Some important arrays of this type from Illumina are : HT-12 V4.0 for human genome, WG-6 V2.0 for Mouse genome, DASL HT for human genome.

Reference:

https://sapac.illumina.com/science/technology/microarray.html

This illumina beadchip technology later paved way for the creation of Illumina RNA seq technology which completely dominates the RNA seqeuncing market, accounting for nearly 90% of the RNAseq machine used throught the worls!!


In-situ synthesized oligonucleotide microarrays developed by Affymetrix Corporation

In this technology, a large number of short DNA sequences called oligonucloetides are directly synthesized on the solid surface (like glas slide) of the array. The probes are thus directly created in-situ on the surface, eliminating the need to clone the sample libraries.

In this arrays, each gene is represented by 50 mer long "Perfectly Matched (PM) probes" which are perfect replica of seqeunce from a region of gene. For each perfect matched probe, another replica is created with a mismatch at exactly one nucleotide location. This is called "mismatch (MM) probe". For each gene, there are, for example, 16 perfect match and 16 mismatch probes, corresponding to 16 regions from the 3' to 5' end of the gene.

The following sentence taken from internet describes how the detection mechanism works:

"RNA from a sample is reverse transcribed into cDNA, then in vitro transcribed into cRNA, and labeled with a biotin tag. The labeled cRNA is fragmented and hybridized to the GeneChip. The chip is scanned to detect the fluorescent signal, and the intensities of the PM and MM probes are used to determine the expression levels of the corresponding genes. The chip is washed to remove unbound material, and then stained with a fluorescently labeled molecule that binds to the biotin".

The Affymetrix arrays account for the large fraction of microarray experiments done in the last 25 years.

Some of the legacy arrays chips are: GH-U133- plus 2, GH-U95 Avs, HG-U133, MOE 430 2.0, ... and many more.

Affymetrix Genechip arrays : Gene 1.0 ST, Gene 2.0 ST, Transcriptome 1.0, Transcriptome 2.0 etc for Human, mouse, rat genomes

Affymetric Genechip for Exon level gene expression arrays for human, mouse and rat genomes

Genomewide Human SNP array 6.0 contains more than 906,600 SNP's and more than 946,000 probes for the detection of CNV's.

Affymetrix Genechip whole genome tiling arrays contain probes that cover every base pair of the himan genome and designed to identify novel transcripts, mapping sites of proteins/DNA, interaction in Chromatin Immunoprecipitation (ChiP seq). probes are tiled at 5-35 base pair resolution.

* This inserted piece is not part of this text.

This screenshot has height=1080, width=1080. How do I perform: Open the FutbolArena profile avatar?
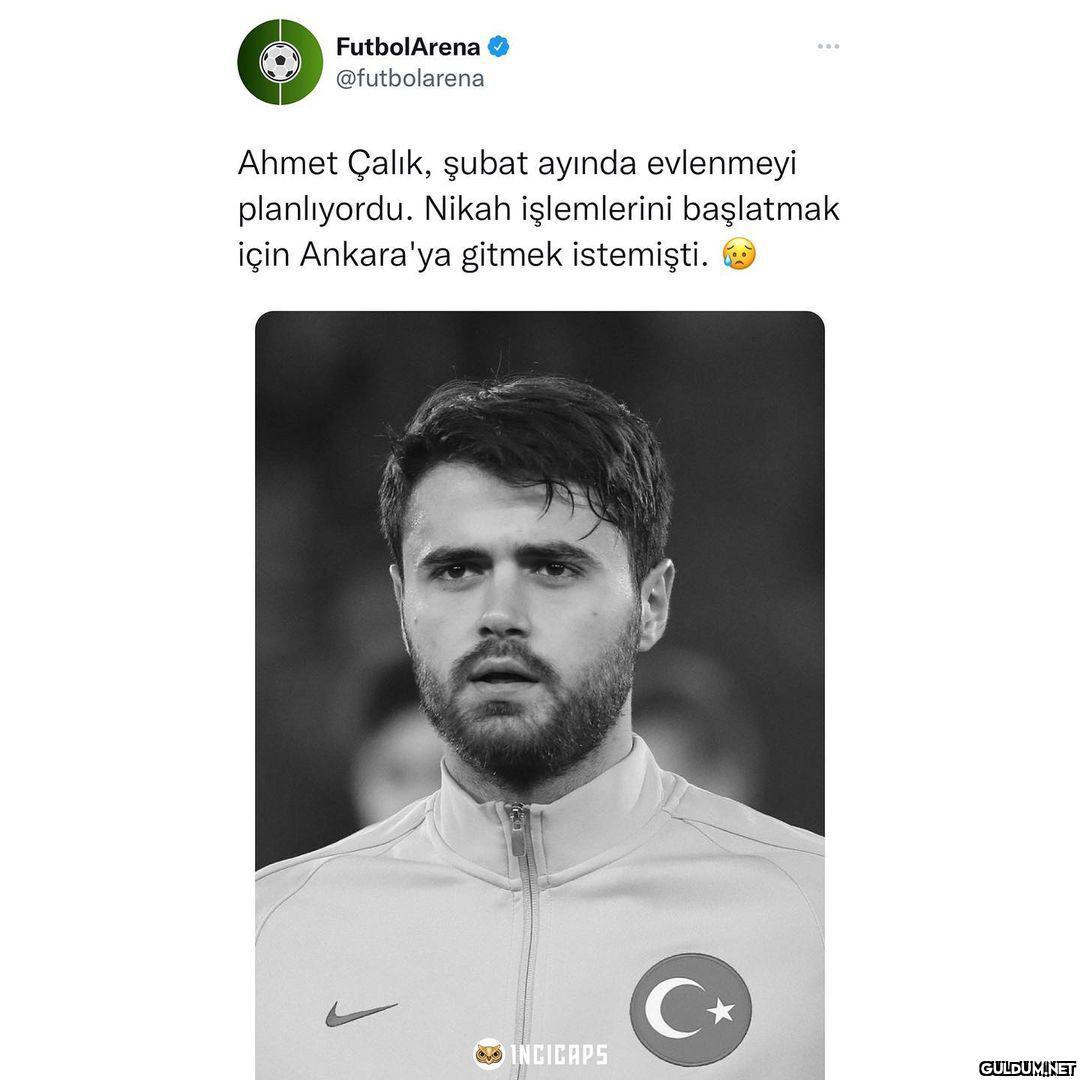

Many more types of Affymetrix arrays exist.

Affymetrix is now fully owned by Thermofisher Scientific.


Oligonucleotide microarrays developed by Agilent Technologies

The Agilent Corporation makes Oligonucleotide gene expression microarrays for studying gene expression patterns, exon microarrays, CGH (comparative genomic hybridization) microarrays for analyzing DNA copy number variations (CNVs), microarrays for microRNA profiling and exon-level expression analysis. Agilent's SurePrint technology, which uses in situ synthesis of oligonucleotides, is a key feature of their microarray manufacturing process.